# Document passage:
[Start of section]


    • I don’t know about the exact numbers (I have not seen any), but my understanding is that there were major differences in white and African-American housing at Oak Ridge. Aside from the fact that they put more African-Americans in each hutment, there were no operations jobs at Oak Ridge for African-Americans that were not it hutments. This was not the case for whites, who could also live in houses and barracks. Whites with families could get houses; African-Americans with families were separated and treated as single individuals. The “Colored Hutments” were also kept (in violation of safety recommendations) directly next to industrial areas. Percentage-wise, far more African-Americans had hutments than whites.

[End of section]

# Assignment A:
According to the passage on Oak Ridge housing, where were the "Colored Hutments" kept?
# Assignment B:
Continue the passage on Oak Ridge housing from its last sentence.

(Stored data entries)

[Start of section]

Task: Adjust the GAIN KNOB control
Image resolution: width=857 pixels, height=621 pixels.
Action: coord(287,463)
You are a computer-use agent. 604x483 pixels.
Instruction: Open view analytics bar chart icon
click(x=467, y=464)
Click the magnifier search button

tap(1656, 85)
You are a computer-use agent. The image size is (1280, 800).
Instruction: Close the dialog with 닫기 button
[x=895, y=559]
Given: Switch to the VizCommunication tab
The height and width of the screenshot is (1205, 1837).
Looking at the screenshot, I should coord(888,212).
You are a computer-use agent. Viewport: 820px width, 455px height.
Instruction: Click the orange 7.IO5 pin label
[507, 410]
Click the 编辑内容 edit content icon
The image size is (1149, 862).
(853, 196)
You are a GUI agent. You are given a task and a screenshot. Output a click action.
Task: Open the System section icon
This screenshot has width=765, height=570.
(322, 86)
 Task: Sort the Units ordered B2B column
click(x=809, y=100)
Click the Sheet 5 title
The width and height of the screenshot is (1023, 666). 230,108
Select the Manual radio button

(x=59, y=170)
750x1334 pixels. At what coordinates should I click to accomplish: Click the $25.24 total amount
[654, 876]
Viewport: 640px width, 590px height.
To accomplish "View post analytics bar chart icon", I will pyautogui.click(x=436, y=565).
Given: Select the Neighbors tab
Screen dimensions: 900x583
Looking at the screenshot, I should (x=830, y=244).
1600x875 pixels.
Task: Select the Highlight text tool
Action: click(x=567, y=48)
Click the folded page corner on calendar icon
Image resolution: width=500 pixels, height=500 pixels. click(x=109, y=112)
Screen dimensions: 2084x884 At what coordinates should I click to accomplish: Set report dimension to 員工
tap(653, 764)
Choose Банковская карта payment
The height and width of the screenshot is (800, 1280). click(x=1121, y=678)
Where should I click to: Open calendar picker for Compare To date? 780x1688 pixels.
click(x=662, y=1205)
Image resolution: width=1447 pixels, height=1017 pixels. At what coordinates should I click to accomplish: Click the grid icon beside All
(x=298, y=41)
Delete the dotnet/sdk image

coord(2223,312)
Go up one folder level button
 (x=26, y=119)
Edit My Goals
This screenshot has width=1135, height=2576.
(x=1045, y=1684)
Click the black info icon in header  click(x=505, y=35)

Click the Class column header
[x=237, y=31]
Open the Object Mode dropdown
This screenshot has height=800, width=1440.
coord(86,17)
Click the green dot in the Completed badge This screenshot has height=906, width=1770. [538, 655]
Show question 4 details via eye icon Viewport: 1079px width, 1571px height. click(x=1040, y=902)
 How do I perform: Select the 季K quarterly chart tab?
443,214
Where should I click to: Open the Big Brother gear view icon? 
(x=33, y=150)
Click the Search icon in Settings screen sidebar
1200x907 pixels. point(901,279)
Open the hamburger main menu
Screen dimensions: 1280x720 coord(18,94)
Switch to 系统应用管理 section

[End of section]

# Expected output A:
Directly next to industrial areas, in violation of safety recommendations.

# Expected output B:
      • Mike says:

        Your information is not accurate Alex. The “colored” hutments were in very close proximity to the white housing- albeit separate (as required by the law at that time) and separated by the same ridge and valley from “industrial areas” as the white sections- if an accident had happened blacks and whites would have been more-or-less equally effected. There was less than a couple of hundred yards separating some whites from blacks, but in a city as spread out as Oak Ridge was (7 miles X 19 miles) obviously some were separated by a substantial distance. There were thousands of white workers living in hutments in Oak Ridge and the housing was identical within the same job classifications, i.e., laborers vs laborers. The population of African Americans was very small even at the peak of construction. Houses were not readily available to anyone other than those people rated as priority workers which included scientists, highly skilled technical workers, and site “management” which included some military personnel and there was a “waiting” list right up until the end of the war.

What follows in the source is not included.